Of course, it isn't so simple. Words like contour, velour, paramour and troubadour retain the u in the US, while words like chancellor, ambassador, emperor, governor, inferior, error, horror, mirror, tenor, terror, and tremor have lost the u in the UK. America keeps the u in glamour but not in glamorous. Saviour is common in the US. Space Shuttle Endeavour has a u in it as it was named after Captain Cook's ship, HMS Endeavour.
In the UK, the u is kept in neighbourhood, favourite, and honourable but dropped in honorary, invigorate, and laborious. The u is kept in humourless but dropped in humorous. Pearl Harbor is spelled without a u in Britain. "Savory" is an herb similar to sage, and is spelled the same in the US and UK, but the adjective savoury and verb savour have a u in the UK. An arbor (tree) is different than arbour (shelter).
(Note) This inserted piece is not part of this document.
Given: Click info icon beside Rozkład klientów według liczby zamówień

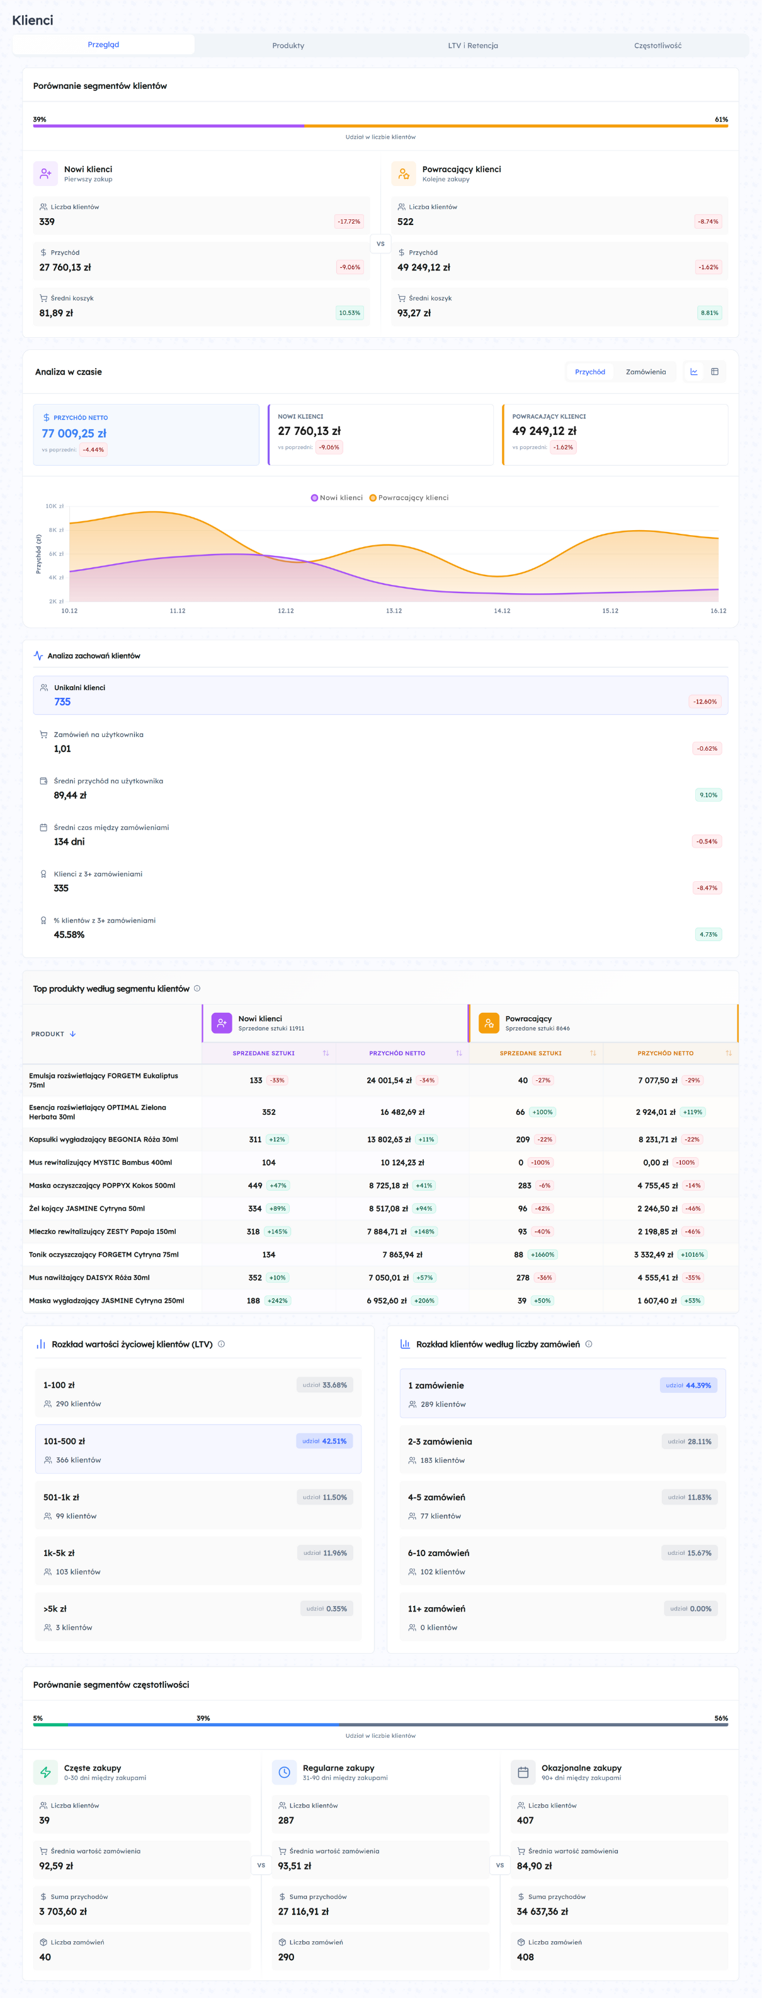Looking at the screenshot, I should click(x=588, y=1344).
Most interesting of all, though, is that honor is used at the end of the United States Declaration of Independence, even though the US was a colony and long before Webster had his say:
We, therefore, the Representatives of the united States of America, in General Congress, Assembled, appealing to the Supreme Judge of the world for the rectitude of our intentions, do, in the Name, and by Authority of the good People of these Colonies, solemnly publish and declare, That these united Colonies are, and of Right ought to be Free and Independent States; that they are Absolved from all Allegiance to the British Crown, and that all political connection between them and the State of Great Britain, is and ought to be totally dissolved; and that as Free and Independent States, they have full Power to levy War, conclude Peace, contract Alliances, establish Commerce, and to do all other Acts and Things which Independent States may of right do. And for the support of this Declaration, with a firm reliance on the protection of divine Providence, we mutually pledge to each other our Lives, our Fortunes and our sacred Honor.
However, it seems to be a typo--in Jefferson's original draft it is spelled honour!